- [ABOUT THIS EXERCISE]
Would you print all of the entries exactly, please, but without their pictures?

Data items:
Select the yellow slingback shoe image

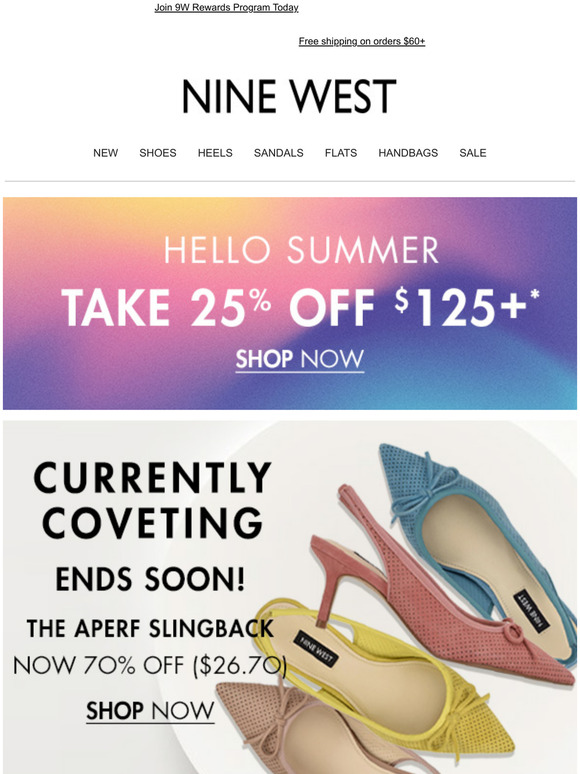[390, 679]
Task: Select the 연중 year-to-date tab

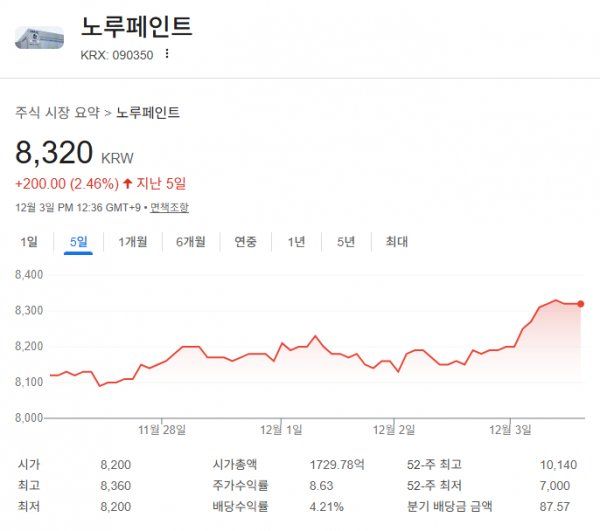Action: pyautogui.click(x=245, y=241)
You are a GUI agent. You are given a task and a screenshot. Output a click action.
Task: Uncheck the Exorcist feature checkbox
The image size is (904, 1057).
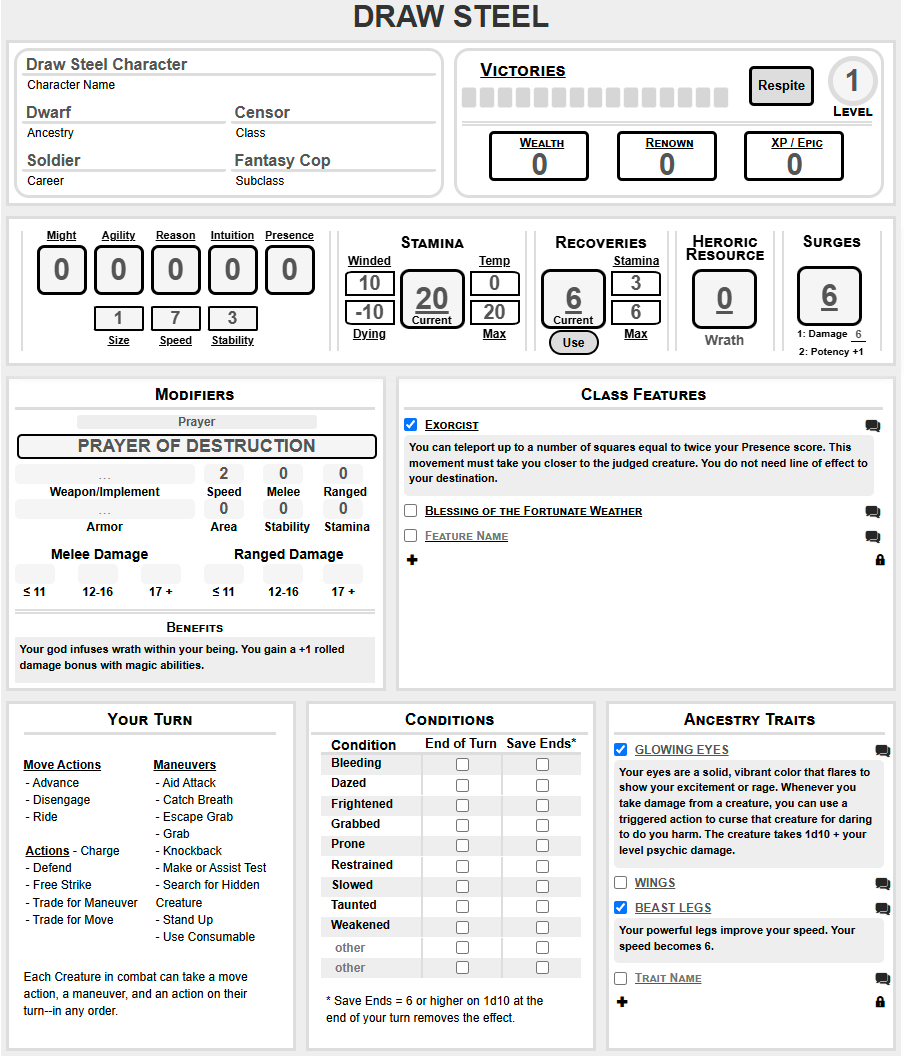pos(411,425)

- [FINAL ANSWER]
Select the yellow slingback shoe image

[390, 679]
Task: Select the 연중 year-to-date tab

Action: pyautogui.click(x=245, y=241)
You are a GUI agent. You are given a task and a screenshot. Output a click action.
Task: Uncheck the Exorcist feature checkbox
The image size is (904, 1057).
pos(411,425)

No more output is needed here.